** EXERCISE GOAL **
Quote the items from the line containing "Image resolution: width=957" up to and including the line containing "pos(707,624)", word for word. Leave the pictures out of your answer.

** ROWS **
########################################

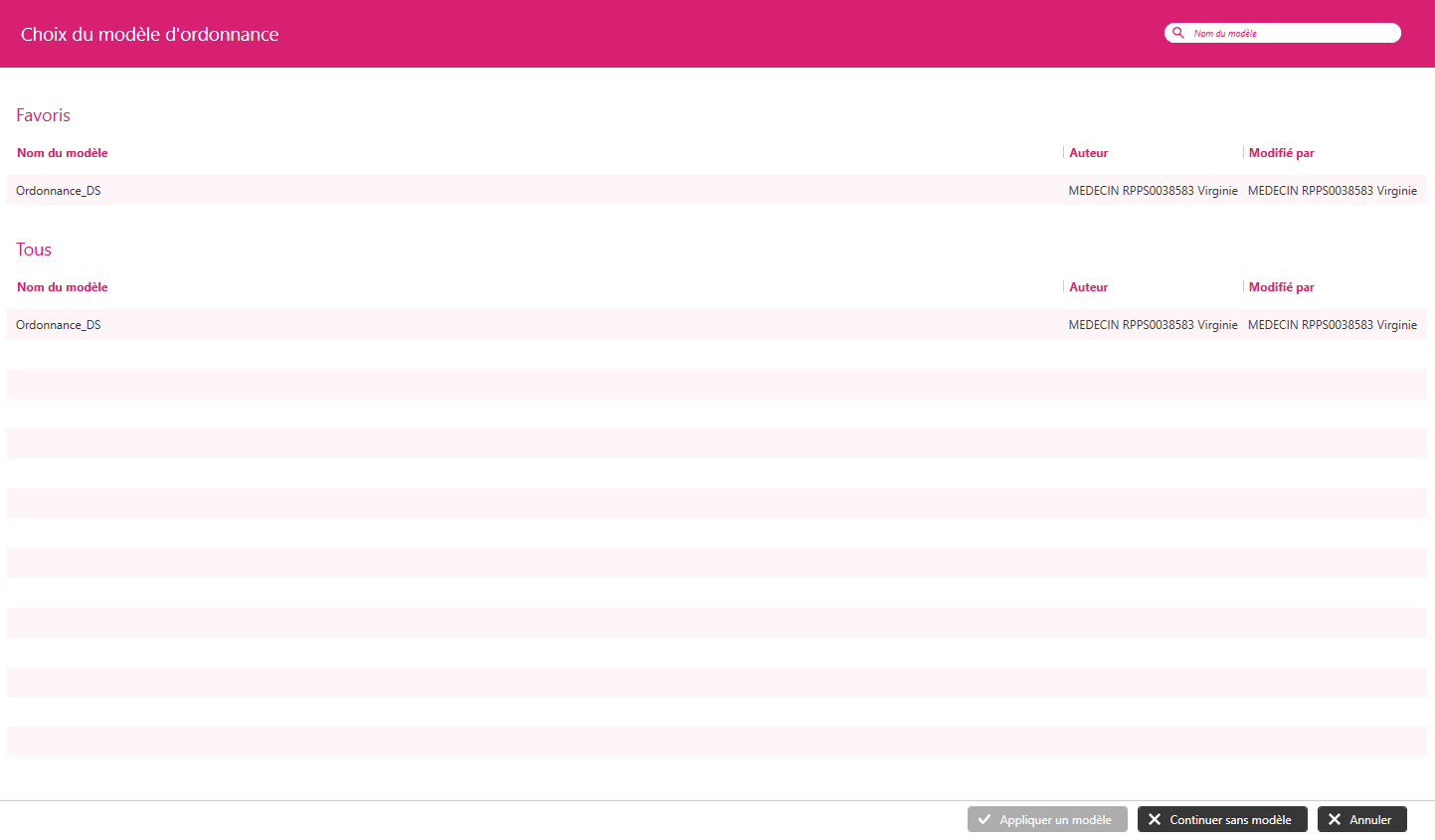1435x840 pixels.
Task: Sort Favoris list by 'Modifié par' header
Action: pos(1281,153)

########################################

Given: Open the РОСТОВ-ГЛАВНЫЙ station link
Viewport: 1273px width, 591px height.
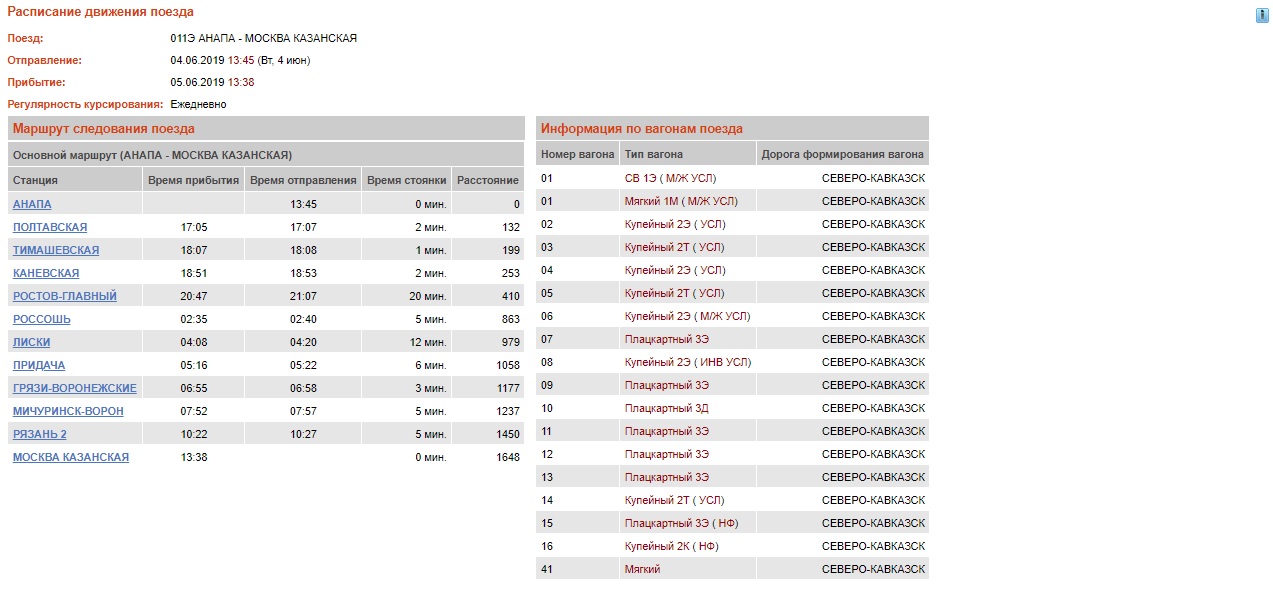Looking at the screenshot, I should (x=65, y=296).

########################################

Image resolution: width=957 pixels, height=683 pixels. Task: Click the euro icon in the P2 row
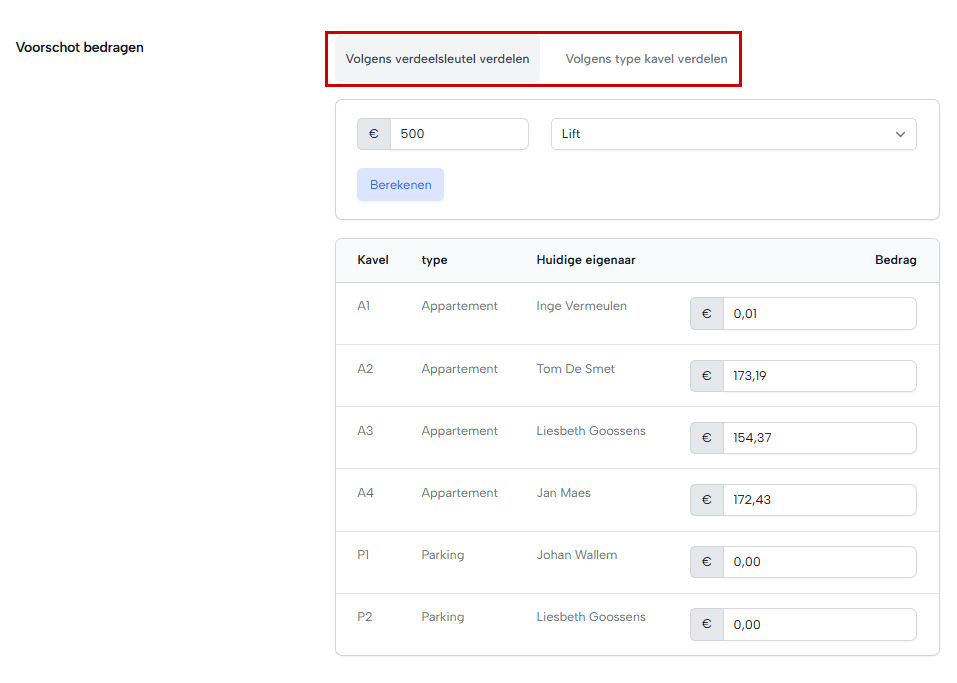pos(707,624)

########################################

** TASK OUTPUT **
Image resolution: width=957 pixels, height=683 pixels. Task: Click the euro icon in the P2 row
pos(707,624)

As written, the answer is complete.